EXERCISE DESCRIPTION - Output everything in the records from the line containing "Open attachments with the paperclip icon" down to the line containing "click(1085, 153)" as a Markdown table with the columns Number and Line, numbering each row and leaving out blank lines.

** start DATA TO USE **

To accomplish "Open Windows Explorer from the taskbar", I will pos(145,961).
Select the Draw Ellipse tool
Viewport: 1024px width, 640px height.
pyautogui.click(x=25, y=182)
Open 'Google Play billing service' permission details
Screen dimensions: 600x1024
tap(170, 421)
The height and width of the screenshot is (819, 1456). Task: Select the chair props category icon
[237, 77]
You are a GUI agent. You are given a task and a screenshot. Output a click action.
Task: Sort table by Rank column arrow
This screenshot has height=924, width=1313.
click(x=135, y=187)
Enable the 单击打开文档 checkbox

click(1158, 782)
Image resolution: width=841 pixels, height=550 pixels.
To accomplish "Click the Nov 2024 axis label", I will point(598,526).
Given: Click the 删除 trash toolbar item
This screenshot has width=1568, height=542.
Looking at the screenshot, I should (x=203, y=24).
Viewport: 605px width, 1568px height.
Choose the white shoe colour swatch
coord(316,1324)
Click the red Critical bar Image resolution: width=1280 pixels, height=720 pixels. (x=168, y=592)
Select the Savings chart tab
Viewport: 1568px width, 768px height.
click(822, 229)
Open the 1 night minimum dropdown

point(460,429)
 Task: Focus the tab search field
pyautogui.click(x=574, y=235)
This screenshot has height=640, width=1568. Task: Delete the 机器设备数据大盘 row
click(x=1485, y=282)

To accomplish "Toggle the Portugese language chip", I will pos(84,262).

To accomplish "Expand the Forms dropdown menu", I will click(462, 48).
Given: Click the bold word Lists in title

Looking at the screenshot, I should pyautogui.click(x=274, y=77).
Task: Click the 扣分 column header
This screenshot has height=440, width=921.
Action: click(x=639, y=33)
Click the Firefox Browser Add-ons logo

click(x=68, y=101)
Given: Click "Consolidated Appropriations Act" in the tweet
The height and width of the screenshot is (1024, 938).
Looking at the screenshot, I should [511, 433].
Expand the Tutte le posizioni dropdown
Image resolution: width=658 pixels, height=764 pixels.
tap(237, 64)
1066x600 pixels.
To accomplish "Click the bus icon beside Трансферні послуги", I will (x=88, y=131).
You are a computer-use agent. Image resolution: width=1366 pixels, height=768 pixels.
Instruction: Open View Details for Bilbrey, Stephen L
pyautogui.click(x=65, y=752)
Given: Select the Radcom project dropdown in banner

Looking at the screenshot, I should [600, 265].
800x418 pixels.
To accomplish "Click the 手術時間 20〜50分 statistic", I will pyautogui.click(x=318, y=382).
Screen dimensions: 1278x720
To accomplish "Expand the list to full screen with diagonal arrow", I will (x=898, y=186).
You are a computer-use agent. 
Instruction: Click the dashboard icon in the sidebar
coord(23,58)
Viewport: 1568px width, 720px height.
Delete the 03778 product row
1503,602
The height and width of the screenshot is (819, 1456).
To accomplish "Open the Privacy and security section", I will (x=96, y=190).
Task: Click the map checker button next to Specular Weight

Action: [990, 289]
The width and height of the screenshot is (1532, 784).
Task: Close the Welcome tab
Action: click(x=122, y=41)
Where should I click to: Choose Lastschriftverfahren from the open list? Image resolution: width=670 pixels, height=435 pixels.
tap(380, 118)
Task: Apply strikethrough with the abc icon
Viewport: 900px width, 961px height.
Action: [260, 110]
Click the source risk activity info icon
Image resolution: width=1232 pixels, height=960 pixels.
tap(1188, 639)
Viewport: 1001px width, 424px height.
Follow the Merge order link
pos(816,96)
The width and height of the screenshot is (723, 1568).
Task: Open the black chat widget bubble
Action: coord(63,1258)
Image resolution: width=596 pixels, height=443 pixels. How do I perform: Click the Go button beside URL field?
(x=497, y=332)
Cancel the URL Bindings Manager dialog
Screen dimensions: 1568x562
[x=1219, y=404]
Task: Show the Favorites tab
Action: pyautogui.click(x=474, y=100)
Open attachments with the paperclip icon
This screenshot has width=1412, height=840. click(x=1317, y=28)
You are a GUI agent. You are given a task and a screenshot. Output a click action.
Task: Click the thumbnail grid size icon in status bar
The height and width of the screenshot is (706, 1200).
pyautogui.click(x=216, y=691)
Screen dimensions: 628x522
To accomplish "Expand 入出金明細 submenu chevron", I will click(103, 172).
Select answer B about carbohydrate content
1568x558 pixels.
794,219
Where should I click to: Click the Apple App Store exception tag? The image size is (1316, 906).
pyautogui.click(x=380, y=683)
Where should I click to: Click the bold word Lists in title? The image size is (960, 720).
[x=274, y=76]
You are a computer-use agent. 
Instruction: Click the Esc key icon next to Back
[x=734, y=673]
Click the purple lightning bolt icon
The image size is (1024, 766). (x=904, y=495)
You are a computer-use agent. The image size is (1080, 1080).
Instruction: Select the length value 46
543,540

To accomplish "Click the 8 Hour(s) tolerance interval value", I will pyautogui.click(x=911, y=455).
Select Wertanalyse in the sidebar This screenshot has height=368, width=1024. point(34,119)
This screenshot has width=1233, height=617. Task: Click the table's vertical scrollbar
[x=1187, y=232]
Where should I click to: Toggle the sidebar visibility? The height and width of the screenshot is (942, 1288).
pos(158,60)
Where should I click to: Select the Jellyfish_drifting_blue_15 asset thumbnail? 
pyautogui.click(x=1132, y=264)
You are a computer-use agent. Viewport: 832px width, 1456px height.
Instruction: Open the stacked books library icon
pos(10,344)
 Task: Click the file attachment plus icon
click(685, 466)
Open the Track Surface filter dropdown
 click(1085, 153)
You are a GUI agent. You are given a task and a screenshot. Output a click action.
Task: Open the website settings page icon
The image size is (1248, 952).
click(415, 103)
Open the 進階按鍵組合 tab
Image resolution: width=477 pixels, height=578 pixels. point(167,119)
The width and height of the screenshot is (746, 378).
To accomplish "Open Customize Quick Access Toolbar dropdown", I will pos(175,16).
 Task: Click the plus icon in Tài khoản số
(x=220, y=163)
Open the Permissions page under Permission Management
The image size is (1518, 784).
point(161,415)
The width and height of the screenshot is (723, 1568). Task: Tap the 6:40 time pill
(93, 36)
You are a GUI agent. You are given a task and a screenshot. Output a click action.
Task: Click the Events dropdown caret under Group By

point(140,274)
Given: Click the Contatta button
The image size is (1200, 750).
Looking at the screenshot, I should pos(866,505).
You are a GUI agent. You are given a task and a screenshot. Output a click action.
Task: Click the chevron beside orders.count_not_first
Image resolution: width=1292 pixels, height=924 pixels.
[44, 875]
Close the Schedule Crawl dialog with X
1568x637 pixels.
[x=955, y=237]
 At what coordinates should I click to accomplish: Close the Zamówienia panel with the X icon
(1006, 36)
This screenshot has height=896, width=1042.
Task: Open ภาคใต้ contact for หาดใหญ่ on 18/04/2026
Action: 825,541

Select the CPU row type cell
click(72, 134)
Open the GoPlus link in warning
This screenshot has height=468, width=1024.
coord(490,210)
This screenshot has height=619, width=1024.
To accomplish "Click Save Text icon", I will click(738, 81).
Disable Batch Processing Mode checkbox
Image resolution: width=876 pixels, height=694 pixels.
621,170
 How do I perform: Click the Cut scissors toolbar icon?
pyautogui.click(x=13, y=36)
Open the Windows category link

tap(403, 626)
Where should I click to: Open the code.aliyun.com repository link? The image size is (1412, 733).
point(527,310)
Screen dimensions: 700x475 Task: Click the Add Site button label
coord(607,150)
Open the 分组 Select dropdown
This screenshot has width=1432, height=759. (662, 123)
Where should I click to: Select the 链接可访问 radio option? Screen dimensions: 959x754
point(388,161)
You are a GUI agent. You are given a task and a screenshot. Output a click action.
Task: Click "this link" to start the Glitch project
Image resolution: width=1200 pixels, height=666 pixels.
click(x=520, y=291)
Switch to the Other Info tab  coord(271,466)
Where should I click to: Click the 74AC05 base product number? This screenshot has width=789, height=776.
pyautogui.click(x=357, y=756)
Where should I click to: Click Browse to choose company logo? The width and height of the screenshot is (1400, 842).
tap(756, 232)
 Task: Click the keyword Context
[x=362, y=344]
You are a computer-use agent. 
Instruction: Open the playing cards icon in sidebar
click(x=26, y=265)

** end DATA TO USE **

EXERCISE SOLUTION -
| Number | Line |
|---|---|
| 1 | Open attachments with the paperclip icon |
| 2 | This screenshot has width=1412, height=840. click(x=1317, y=28) |
| 3 | You are a GUI agent. You are given a task and a screenshot. Output a click action. |
| 4 | Task: Click the thumbnail grid size icon in status bar |
| 5 | The height and width of the screenshot is (706, 1200). |
| 6 | pyautogui.click(x=216, y=691) |
| 7 | Screen dimensions: 628x522 |
| 8 | To accomplish "Expand 入出金明細 submenu chevron", I will click(103, 172). |
| 9 | Select answer B about carbohydrate content |
| 10 | 1568x558 pixels. |
| 11 | 794,219 |
| 12 | Where should I click to: Click the Apple App Store exception tag? The image size is (1316, 906). |
| 13 | pyautogui.click(x=380, y=683) |
| 14 | Where should I click to: Click the bold word Lists in title? The image size is (960, 720). |
| 15 | [x=274, y=76] |
| 16 | You are a computer-use agent.  |
| 17 | Instruction: Click the Esc key icon next to Back |
| 18 | [x=734, y=673] |
| 19 | Click the purple lightning bolt icon |
| 20 | The image size is (1024, 766). (x=904, y=495) |
| 21 | You are a computer-use agent. The image size is (1080, 1080). |
| 22 | Instruction: Select the length value 46 |
| 23 | 543,540 |
| 24 | To accomplish "Click the 8 Hour(s) tolerance interval value", I will pyautogui.click(x=911, y=455). |
| 25 | Select Wertanalyse in the sidebar This screenshot has height=368, width=1024. point(34,119) |
| 26 | This screenshot has width=1233, height=617. Task: Click the table's vertical scrollbar |
| 27 | [x=1187, y=232] |
| 28 | Where should I click to: Toggle the sidebar visibility? The height and width of the screenshot is (942, 1288). |
| 29 | pos(158,60) |
| 30 | Where should I click to: Select the Jellyfish_drifting_blue_15 asset thumbnail?  |
| 31 | pyautogui.click(x=1132, y=264) |
| 32 | You are a computer-use agent. Viewport: 832px width, 1456px height. |
| 33 | Instruction: Open the stacked books library icon |
| 34 | pos(10,344) |
| 35 |  Task: Click the file attachment plus icon |
| 36 | click(685, 466) |
| 37 | Open the Track Surface filter dropdown |
| 38 |  click(1085, 153) |